• **Item coordinate data**:
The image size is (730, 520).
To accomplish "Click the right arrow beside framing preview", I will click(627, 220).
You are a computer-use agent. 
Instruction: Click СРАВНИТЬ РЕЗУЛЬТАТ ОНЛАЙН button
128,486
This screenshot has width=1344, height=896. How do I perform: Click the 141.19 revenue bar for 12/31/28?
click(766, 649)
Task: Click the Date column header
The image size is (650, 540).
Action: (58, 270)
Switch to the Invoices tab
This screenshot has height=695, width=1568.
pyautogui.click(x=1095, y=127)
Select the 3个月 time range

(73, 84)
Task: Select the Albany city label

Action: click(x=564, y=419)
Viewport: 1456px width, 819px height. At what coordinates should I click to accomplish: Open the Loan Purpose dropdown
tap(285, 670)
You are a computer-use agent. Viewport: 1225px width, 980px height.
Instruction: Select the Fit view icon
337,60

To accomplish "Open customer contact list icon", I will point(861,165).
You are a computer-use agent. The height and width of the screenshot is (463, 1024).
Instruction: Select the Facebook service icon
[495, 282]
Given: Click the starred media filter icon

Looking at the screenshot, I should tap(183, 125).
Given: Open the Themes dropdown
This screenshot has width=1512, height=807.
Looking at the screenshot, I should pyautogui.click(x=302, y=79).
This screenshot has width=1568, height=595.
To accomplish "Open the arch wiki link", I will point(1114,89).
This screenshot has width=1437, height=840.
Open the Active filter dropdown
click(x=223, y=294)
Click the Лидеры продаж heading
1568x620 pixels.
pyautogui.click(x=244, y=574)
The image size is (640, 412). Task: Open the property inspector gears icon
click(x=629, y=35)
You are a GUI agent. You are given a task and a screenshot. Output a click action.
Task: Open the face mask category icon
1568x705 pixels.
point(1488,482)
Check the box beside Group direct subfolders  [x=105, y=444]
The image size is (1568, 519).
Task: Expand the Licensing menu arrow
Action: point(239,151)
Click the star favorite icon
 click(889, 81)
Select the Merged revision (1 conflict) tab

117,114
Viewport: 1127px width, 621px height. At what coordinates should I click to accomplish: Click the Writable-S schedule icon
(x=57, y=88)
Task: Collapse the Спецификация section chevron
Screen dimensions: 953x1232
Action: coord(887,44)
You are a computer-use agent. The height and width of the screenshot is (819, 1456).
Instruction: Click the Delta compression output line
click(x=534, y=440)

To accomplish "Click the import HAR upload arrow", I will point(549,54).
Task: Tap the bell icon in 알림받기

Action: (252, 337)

• **Short problem**: Please repeat the material above verbatim, everything from its first line down to the line containing "Action: point(239,151)", with both ends included.

• **Expected output**:
The image size is (730, 520).
To accomplish "Click the right arrow beside framing preview", I will click(627, 220).
You are a computer-use agent. 
Instruction: Click СРАВНИТЬ РЕЗУЛЬТАТ ОНЛАЙН button
128,486
This screenshot has width=1344, height=896. How do I perform: Click the 141.19 revenue bar for 12/31/28?
click(766, 649)
Task: Click the Date column header
The image size is (650, 540).
Action: (58, 270)
Switch to the Invoices tab
This screenshot has height=695, width=1568.
pyautogui.click(x=1095, y=127)
Select the 3个月 time range

(73, 84)
Task: Select the Albany city label

Action: click(x=564, y=419)
Viewport: 1456px width, 819px height. At what coordinates should I click to accomplish: Open the Loan Purpose dropdown
tap(285, 670)
You are a computer-use agent. Viewport: 1225px width, 980px height.
Instruction: Select the Fit view icon
337,60

To accomplish "Open customer contact list icon", I will point(861,165).
You are a computer-use agent. The height and width of the screenshot is (463, 1024).
Instruction: Select the Facebook service icon
[495, 282]
Given: Click the starred media filter icon

Looking at the screenshot, I should tap(183, 125).
Given: Open the Themes dropdown
This screenshot has width=1512, height=807.
Looking at the screenshot, I should pyautogui.click(x=302, y=79).
This screenshot has width=1568, height=595.
To accomplish "Open the arch wiki link", I will point(1114,89).
This screenshot has width=1437, height=840.
Open the Active filter dropdown
click(x=223, y=294)
Click the Лидеры продаж heading
1568x620 pixels.
pyautogui.click(x=244, y=574)
The image size is (640, 412). Task: Open the property inspector gears icon
click(x=629, y=35)
You are a GUI agent. You are given a task and a screenshot. Output a click action.
Task: Open the face mask category icon
1568x705 pixels.
point(1488,482)
Check the box beside Group direct subfolders  [x=105, y=444]
The image size is (1568, 519).
Task: Expand the Licensing menu arrow
Action: point(239,151)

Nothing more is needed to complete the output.